◆ Exercise prompt:
Search the data for the string "logo" and copy each line where it turns up.

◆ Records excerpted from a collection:

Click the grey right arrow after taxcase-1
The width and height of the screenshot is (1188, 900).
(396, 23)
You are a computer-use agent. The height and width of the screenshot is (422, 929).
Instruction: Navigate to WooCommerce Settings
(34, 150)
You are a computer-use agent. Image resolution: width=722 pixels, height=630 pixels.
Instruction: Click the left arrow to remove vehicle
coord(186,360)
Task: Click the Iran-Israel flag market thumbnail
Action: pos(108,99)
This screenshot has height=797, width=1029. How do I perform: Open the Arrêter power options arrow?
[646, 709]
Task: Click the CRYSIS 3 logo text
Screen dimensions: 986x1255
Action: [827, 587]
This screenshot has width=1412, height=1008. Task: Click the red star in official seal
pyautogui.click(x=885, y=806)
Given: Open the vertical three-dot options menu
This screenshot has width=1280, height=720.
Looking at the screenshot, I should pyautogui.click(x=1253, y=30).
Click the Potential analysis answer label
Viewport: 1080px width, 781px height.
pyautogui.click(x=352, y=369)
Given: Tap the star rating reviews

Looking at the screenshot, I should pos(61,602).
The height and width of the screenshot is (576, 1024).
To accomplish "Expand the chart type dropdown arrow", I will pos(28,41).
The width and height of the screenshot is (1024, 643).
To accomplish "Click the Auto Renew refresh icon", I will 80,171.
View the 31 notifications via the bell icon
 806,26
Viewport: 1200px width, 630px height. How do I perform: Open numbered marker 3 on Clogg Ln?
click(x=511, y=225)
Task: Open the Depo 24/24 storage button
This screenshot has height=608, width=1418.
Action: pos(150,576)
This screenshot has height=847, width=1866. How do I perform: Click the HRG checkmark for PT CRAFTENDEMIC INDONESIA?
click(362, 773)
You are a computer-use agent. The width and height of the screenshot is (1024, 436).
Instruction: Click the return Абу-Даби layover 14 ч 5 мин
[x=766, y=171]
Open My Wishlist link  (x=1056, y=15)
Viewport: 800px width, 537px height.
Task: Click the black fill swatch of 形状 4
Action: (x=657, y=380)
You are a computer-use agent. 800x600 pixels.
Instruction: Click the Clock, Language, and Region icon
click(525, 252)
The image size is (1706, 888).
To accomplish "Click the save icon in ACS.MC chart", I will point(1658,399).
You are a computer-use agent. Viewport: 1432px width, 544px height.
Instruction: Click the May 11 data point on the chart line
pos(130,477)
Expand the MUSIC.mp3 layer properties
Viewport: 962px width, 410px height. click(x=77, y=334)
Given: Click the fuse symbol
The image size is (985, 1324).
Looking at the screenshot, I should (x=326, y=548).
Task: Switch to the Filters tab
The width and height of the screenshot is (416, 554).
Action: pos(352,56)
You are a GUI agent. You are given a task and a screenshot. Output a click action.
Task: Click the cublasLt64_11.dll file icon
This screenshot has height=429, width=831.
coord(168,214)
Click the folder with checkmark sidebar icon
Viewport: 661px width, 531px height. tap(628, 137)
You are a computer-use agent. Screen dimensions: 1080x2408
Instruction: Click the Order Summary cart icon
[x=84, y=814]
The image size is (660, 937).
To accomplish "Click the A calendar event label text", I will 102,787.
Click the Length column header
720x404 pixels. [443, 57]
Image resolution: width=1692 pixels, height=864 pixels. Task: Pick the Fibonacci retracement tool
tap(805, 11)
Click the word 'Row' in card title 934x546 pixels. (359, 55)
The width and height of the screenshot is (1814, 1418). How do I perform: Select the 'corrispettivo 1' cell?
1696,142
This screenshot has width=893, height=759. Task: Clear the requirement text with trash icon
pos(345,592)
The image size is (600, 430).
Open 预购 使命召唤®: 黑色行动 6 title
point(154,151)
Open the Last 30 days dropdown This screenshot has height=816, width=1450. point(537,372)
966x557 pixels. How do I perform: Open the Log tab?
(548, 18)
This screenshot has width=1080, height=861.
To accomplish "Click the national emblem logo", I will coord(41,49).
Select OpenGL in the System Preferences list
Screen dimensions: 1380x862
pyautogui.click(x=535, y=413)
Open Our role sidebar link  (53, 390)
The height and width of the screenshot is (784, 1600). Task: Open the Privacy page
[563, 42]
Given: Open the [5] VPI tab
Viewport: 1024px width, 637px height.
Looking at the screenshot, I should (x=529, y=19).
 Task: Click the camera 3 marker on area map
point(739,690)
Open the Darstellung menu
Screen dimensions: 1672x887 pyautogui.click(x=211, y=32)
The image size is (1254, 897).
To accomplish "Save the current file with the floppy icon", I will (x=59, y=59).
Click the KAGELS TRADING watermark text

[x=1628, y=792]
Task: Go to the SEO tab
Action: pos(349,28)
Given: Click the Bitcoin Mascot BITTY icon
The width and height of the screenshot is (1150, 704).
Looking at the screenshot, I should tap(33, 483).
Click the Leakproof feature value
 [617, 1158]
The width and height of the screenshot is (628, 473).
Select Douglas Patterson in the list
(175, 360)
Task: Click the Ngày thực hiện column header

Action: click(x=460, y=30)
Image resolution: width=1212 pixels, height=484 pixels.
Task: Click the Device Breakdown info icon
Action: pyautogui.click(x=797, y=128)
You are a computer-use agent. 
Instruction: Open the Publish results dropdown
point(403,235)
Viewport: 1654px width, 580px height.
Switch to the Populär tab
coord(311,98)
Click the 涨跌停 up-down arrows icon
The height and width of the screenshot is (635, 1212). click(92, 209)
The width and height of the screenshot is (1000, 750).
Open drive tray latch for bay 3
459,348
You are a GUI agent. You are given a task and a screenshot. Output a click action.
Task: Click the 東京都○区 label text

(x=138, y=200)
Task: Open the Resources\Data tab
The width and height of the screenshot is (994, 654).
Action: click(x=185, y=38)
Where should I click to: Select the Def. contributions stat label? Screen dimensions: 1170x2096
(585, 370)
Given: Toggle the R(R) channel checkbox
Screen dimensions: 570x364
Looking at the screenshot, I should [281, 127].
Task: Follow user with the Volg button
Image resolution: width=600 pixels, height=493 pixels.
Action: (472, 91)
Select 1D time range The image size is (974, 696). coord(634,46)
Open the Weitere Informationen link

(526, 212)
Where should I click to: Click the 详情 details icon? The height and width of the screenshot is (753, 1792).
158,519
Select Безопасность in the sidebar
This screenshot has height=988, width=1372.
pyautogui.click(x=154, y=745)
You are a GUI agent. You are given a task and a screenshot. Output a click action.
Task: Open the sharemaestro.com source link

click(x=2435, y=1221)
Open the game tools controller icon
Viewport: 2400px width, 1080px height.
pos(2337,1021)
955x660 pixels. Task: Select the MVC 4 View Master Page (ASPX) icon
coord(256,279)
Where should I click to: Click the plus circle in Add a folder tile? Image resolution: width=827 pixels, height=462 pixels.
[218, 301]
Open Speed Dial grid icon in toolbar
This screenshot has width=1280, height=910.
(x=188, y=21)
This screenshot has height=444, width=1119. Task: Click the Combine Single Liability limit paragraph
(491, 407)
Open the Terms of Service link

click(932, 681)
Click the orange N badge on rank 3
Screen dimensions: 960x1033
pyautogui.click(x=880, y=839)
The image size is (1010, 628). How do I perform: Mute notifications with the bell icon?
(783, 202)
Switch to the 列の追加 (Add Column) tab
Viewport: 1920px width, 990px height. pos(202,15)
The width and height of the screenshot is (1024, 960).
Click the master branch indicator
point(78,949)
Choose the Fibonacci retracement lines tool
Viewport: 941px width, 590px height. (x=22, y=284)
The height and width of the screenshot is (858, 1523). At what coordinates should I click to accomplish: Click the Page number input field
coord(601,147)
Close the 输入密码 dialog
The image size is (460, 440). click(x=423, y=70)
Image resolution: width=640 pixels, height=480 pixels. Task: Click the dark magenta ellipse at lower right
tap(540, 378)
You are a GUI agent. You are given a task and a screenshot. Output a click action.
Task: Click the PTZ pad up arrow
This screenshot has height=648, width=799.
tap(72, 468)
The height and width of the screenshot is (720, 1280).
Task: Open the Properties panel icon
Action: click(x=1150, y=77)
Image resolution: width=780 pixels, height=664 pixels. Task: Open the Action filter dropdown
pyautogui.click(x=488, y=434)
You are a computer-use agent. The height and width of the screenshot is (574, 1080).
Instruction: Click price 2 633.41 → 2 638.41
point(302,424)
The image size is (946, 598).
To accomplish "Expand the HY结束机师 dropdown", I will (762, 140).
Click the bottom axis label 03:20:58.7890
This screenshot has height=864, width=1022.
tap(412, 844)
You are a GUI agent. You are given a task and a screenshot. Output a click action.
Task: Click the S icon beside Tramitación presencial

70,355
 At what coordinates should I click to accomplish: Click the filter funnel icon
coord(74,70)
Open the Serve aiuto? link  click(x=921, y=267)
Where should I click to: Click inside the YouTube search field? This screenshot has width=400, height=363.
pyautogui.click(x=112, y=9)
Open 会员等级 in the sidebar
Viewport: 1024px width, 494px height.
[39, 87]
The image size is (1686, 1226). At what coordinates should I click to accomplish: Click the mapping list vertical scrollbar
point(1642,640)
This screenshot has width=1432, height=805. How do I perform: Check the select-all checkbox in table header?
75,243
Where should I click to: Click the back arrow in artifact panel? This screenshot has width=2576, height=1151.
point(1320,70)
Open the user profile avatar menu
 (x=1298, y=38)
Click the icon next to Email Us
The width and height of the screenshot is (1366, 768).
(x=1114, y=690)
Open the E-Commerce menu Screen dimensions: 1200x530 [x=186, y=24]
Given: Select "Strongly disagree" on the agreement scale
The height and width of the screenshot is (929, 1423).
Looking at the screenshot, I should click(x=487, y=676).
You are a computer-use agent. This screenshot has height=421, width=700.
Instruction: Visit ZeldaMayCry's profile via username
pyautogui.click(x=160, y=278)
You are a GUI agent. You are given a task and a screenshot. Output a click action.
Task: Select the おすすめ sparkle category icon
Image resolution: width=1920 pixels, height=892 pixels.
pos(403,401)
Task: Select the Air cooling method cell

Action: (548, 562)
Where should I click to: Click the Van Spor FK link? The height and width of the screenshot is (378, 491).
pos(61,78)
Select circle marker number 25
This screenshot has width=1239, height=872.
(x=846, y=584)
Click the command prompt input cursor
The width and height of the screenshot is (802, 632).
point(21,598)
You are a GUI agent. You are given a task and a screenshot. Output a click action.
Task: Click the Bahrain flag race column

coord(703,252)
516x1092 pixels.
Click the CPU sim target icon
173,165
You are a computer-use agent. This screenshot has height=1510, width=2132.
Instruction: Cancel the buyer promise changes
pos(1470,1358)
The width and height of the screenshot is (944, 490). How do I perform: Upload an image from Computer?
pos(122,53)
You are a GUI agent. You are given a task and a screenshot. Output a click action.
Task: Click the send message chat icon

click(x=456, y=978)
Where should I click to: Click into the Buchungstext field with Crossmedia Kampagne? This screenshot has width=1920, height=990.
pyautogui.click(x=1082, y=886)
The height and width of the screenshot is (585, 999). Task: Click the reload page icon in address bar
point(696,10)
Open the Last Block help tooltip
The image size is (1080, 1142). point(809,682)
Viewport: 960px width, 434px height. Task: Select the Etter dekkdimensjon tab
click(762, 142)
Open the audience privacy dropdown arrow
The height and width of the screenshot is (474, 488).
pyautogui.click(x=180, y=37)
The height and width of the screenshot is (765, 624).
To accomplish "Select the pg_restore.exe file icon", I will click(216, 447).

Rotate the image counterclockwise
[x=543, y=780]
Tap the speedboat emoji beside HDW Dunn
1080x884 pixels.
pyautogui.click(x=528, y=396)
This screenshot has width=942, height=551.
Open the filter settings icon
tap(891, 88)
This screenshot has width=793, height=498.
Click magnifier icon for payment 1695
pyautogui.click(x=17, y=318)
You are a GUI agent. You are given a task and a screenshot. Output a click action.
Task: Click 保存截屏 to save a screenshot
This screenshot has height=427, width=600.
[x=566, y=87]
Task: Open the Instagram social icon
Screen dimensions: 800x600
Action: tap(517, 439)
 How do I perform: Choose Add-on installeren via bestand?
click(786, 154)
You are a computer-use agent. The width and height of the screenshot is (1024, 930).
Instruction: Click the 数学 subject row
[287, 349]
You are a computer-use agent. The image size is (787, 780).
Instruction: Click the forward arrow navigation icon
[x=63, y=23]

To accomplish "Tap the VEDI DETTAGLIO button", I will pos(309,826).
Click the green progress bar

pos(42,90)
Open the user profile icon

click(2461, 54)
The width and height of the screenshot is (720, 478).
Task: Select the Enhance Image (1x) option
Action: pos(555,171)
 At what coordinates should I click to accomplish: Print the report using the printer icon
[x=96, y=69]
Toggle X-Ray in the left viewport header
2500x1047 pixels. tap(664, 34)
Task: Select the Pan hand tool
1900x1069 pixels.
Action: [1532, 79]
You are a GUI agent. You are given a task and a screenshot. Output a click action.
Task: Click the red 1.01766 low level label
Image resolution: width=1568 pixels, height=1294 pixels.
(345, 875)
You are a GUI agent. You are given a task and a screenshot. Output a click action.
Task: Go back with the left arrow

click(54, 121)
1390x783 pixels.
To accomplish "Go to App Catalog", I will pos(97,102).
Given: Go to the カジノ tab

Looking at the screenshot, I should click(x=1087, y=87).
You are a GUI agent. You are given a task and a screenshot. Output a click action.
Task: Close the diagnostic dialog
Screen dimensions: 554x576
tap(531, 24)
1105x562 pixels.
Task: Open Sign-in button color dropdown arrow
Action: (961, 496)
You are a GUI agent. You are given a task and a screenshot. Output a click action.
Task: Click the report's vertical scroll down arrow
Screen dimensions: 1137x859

◆ Reply:
Task: Click the CRYSIS 3 logo text
To accomplish "Click the national emblem logo", I will coord(41,49).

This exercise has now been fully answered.